* TEXT UNDER STUDY *
►
When we entered the park proper, we stopped at the Visitors Center for a much needed rest stop and to get some news from the rangers. At our ranger’s advice we rode to Signal Mountain which has a long, twisty, beautiful road to the summit. There are two views at the top: one of the mountains and one of the valley that sits in its shadow. This area is at the top of the Snake River and is still full from winter runoff. A lot of new growth and gorgeous wildflowers everywhere. We met folks from Alabama, Washington State, a couple of Aussies who helped us get our bearings and, of course, several Chinese tourists. It always amazes me how diverse the folks are who visit our national treasures.

We had packed lunch at Signal Lodge on Jackson Lake. I enjoyed watching some intrepid city folks trying to figure out how to operate a canoe. Connie urges me to be nice. I am nice. It’s just a wonder how hilarious people can be when just being themselves. Just saying.

We jumped south to Tagert Lake and the 3 mile trail to get there. Jenny Lake had been on the docket, but we couldn’t get anywhere near the place for the traffic. So Tagert it was and we were really pleased. The hike in traced along Tagert Stream and it was gorgeous. The sound of a roaring stream and the wind whispering through groves of aspen is a real treat. And upon reaching the Lake we plopped on a fallen log to take in the sights.

We wound up sharing our log with a couple from Scottsdale, AZ, Vinnie and Annie Larkin. They are native New Yorkers, he from Queens and she from Brooklyn. Something about their attitude and word choice made us miss NY. Vinnie is a retired vascular surgeon and Annie had a career as an ICU nurse. We hit it off and shared the remainder of the hike and met for supper on the way home. They are headed north to Calgary, Alberta, Canada (eh?) and will get to see the Calgary Stampede. We had a wonderful time and look forward to hearing more from them.

The ride back was a bit challenging coming into the setting sun. Remembering that the throttle works both ways helped. (Think about it.) Having Connie on board with an extra set of eyes was a better help. Settled in to our Driggs Digs for the night.

Tomorrow is yet another relaxed day for laundry, snoozing and eating fattening foods. For tonight, that is all. Be well!
◄
* RECORDED DATA *
►
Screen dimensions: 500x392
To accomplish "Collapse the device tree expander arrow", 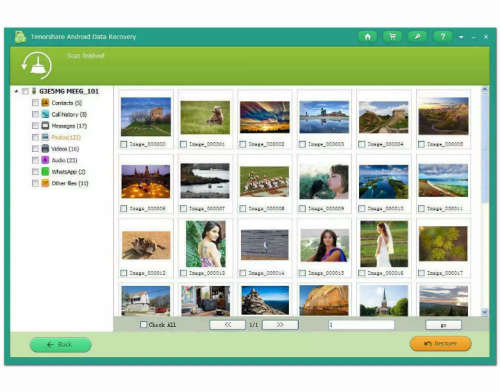I will [16, 91].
◄
* REQUIRED ACTIONS *
A) Condense the paragraph of the trip journal that begins "We wound up sharing our log" into a short bulleted list that keeps its main facts.
B) Write the next part of the trip journal, starting after its closing words "Be well!"

* PER-TASK ANSWERS *
A)
- Shared the log with Vinnie and Annie Larkin, a couple from Scottsdale, AZ.
- Both are native New Yorkers, he from Queens and she from Brooklyn. Their attitude and word choice made the writers miss NY.
- Vinnie is a retired vascular surgeon, and Annie had a career as an ICU nurse.
- The two couples hit it off, finished the hike together and met for supper on the way home.
- The Larkins are headed north to Calgary, Alberta, Canada, where they will see the Calgary Stampede.
- The writers had a wonderful time and look forward to hearing more from them.

B)
The view from Antelope Flats

From Signal Mountain 

On the way to Tagert Lake

New found friends


Tagert Creek

The view from Tagert Lake

Wednesday, June 21 – Day 52

Hailey, ID to Driggs, ID via Craters of the Moon National Park

We left Hailey , ID this morning headed for Driggs, ID at the western edge of the Tetons. Good roads and good weather made for a mostly fun ride through beautiful country. About an hour into our ride east, we stopped at Craters of the Moon Nat’l Park and it was a treat. Our first stop was the Visitors Center where we got great information (as always) from the Ranger at the front desk. We learned that the entire Snake River valley is a geological hotspot (no pun) that corresponds to the subduction of the Pacific plate under the North American tectonic plate.  The last significant earth quake in this region was in 1983 that caused a slight rise in elevation of some mountains in the Sawtooth range, and a drop in the Salmon and Snake River valleys. Volcanic activity increases about every 2,000 years or so in the Snake River valley, and extends east into Yellowstone Park. (Think of the super heated water that geysers through Old Faithful.)   

There is a hotspot in the superheated magma under the North American plate. The location of the spot remains constant, but the location on the plate changes as the plate creeps along. The hotspot is under the Grand Rift, a fault line about 40 miles long running east to west. At 2 inches per year, it’s been moving slowly for over 60 million years. The hotspot has been located under the Craters area for at least the past 15,000 years. There have been at least 8 eruptions in since then, the most recent about 2,100 years ago. Lava in two forms flooded the area in thin sheets that transformed an ordinary landscape into fantastical terrain. (the terms are Hawaiian and just tickle my ear bones.) “A-a”, pronounced “ah-ah”’is faster moving lava that cools in a way creates choppy/chunky fields that look jumbled and chaotic with abundant sharp edges and uneven footing. Think of the sounds you would make walking barefoot on sharp stones. The other is called “pa-hoe-hoe”, pronounced “pah-hoi-hoi”, which is created when thinner, slow moving lava flows from the vent. This lava is generally smoother and may create ropy structures. Both types are on prominent display and have created an unearthly, dramatic landscape. As you may have deduced from the eruption schedule, another eruption may be due in the near geological future – made us wonder if today was the day.

Toward the end of an eruption, a volcano will often throw hot gases and specks of lava into the air. Upon cooling, the specks fall to earth as cinders that can create a huge mound around the vent. We saw many, and climbed one about 600 feet high. It would have taken modern humans a very long time to build such a mound even with modern machinery. And the view from the top was awesome, not only because of the extent of the flows, but the significant amount of plant and animal life that has taken hold and flourished in this alien landscape that endures great extremes of cold and heat and fierce winds.. The tenacity and variety of life is beyond amazing. You need to come here.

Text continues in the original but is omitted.